• EXERCÍCIOS PARA FAZER
1. Segundo o artigo sobre Santa Febe, por que as esperanças de Febe de ser reconhecida desapareceram em 1969? Responda em uma a três frases.
2. Por favor, liste todos os anos mencionados no artigo sobre Santa Febe.
3. Reproduza palavra por palavra o trecho do artigo sobre Santa Febe que começa em "Para o Papa" e vai até "formulário litúrgico próprio.".

---- TRECHO

02 Setembro 2022
No dia 3 de setembro, o Martirológio Romano recorda duas figuras de santos que foram importantes para o desenvolvimento histórico do cristianismo. Apenas um dos dois, porém, goza do reconhecimento que um santo merece: São Gregório Magno. O outro caso, de Santa Febe, é desconhecido da grande maioria.
Quem era Febe? Por que ela foi importante na história do cristianismo? E por que não a recordamos?
Phyllis Zagano, escritora e renomada estudiosa da história da Igreja, explica-nos isso ilustrando os acontecimentos desses dois diáconos da Igreja antiga, um elevado ao pontificado, a outra, destinado quase ao esquecimento... talvez por ser mulher. Para aprofundar o tema do diaconato feminino, remetemos também ao excelente estudo editado por Serena Noceti, intitulado “Diacone. Quale ministero per quale chiesa?” [Diáconas. Qual ministério para qual Igreja?] (Ed. Queriniana 2017).
O artigo foi publicado em Teologi@Internet, 01-09-2022. A tradução é de Moisés Sbardelotto.
Para o Papa Francisco foi bastante fácil elevar o nível da celebração litúrgica do dia 22 de julho, dedicada a Santa Maria Madalena, apóstola dos apóstolos. Mas o pontífice encontraria dificuldades se tentasse honrar Santa Febe em igual medida, no dia 3 de setembro. Ora, o dia 22 de julho é um dia de grande festa para a Igreja Católica, enquanto Febe nem sequer tem um formulário litúrgico próprio.
Febe – é preciso lembrar – é aquela que levou a carta de Paulo aos fiéis da Urbe (Romanos 16,1-2). Talvez pelo fato de Paulo apresentar Febe como diácona, o trecho não está presente em alguns dos lecionários atualmente em uso na liturgia católica.
De fato, a sua festa não é celebrada no catolicismo romano, embora Febe esteja inserida desde sempre entre os santos dos quais se faz memória no dia 3 de setembro. Ela permanece indicada na edição mais recente do Martirológio Romano, em que o status litúrgico da data não é nem de festa nem de memória, mas de simples “comemoração”.
Ícone de Santa Febe (Foto: Wikimedia Commons)
As esperanças de Febe de ser reconhecida desapareceram em 1969, quando a Igreja de rito latino transferiu a memória do Papa Gregório Magno do dia 12 de março, data da sua morte ocorrida em 604, para o dia 3 de setembro, precisamente, dia em que, em 590, Gregório – ele também diácono – foi “eleito para a Sé Romana”.
Isso certamente não foi um afago para as mulheres, que ainda esperam um maior respeito na Igreja. Desde então, no dia 3 de setembro, recorda-se de modo obrigatório precisamente aquele papa que, aliás, sancionou que Maria Madalena, anunciadora da ressurreição, era uma prostituta.

--------
---- REGISTROS DE DADOS

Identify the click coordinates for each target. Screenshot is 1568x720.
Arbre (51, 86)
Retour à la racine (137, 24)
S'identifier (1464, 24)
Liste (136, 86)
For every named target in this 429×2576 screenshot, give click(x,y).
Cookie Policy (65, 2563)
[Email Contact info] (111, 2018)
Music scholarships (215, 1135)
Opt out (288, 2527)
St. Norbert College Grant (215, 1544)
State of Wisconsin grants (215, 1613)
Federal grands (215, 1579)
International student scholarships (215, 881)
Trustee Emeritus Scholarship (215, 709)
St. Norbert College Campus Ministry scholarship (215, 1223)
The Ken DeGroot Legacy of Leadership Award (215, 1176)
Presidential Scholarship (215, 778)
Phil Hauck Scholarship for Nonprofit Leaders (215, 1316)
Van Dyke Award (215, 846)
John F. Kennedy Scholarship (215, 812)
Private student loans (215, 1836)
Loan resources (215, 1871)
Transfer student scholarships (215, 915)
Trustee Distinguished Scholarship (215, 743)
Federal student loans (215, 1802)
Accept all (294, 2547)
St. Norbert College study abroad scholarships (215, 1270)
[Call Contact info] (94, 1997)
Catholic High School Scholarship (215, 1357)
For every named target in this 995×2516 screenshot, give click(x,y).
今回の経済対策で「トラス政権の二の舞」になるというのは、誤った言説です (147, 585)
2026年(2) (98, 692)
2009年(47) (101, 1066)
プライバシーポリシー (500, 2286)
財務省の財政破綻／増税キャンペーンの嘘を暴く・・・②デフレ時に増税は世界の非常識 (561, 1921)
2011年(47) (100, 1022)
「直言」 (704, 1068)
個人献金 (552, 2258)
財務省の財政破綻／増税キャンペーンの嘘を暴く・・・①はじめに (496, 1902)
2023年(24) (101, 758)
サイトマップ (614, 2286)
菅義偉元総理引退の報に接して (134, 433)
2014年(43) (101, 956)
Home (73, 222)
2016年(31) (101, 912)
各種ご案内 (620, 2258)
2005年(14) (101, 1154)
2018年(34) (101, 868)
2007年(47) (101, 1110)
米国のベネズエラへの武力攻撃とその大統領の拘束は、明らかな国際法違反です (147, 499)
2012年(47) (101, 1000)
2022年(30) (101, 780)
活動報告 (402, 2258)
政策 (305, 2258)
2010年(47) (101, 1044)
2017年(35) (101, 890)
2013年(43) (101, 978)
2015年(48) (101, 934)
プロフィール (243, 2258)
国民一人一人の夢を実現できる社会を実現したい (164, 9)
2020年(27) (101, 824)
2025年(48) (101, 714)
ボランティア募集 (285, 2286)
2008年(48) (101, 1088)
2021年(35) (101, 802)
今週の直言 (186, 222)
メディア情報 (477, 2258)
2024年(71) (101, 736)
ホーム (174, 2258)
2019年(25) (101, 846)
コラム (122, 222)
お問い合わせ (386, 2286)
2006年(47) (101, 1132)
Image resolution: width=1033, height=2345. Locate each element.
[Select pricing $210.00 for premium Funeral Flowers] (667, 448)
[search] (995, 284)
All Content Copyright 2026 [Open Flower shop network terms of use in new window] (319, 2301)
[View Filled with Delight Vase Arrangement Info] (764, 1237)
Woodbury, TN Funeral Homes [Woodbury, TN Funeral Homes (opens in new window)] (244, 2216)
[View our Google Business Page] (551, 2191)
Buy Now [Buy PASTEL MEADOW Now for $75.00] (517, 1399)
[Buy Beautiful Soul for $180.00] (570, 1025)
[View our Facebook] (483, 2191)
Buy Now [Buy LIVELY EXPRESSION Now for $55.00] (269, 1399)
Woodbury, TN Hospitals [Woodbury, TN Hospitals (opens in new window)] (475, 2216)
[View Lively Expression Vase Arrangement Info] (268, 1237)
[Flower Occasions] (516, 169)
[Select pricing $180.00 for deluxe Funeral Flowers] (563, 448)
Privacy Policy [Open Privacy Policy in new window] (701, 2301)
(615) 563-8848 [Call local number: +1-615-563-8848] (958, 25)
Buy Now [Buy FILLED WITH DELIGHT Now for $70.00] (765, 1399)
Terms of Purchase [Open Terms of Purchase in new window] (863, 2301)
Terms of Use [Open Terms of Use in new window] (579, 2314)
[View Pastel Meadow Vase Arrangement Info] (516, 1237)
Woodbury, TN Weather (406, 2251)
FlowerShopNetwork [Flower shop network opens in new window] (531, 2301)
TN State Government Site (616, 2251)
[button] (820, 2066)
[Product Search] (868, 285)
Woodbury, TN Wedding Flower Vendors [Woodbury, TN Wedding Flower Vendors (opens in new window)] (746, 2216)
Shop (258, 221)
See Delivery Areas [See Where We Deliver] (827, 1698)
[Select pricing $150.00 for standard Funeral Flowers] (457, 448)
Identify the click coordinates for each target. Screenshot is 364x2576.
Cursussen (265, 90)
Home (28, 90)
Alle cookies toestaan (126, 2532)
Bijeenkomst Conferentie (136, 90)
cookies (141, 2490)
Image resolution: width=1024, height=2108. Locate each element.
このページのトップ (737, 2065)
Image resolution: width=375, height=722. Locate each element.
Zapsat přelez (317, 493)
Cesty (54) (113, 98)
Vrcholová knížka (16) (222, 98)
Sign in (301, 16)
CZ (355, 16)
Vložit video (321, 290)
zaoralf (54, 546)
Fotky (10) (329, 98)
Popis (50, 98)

--------

• RESULTADOS
1. Em 1969, a Igreja de rito latino transferiu a memória do Papa Gregório Magno de 12 de março, data de sua morte em 604, para 3 de setembro. Em 3 de setembro de 590, Gregório foi eleito para a Sé Romana. Desde então, nesse dia recorda-se de modo obrigatório Gregório, o mesmo dia em que se faz memória de Febe.

2. 2022, 2017, 1969, 604, 590

3.
Para o Papa Francisco foi bastante fácil elevar o nível da celebração litúrgica do dia 22 de julho, dedicada a Santa Maria Madalena, apóstola dos apóstolos. Mas o pontífice encontraria dificuldades se tentasse honrar Santa Febe em igual medida, no dia 3 de setembro. Ora, o dia 22 de julho é um dia de grande festa para a Igreja Católica, enquanto Febe nem sequer tem um formulário litúrgico próprio.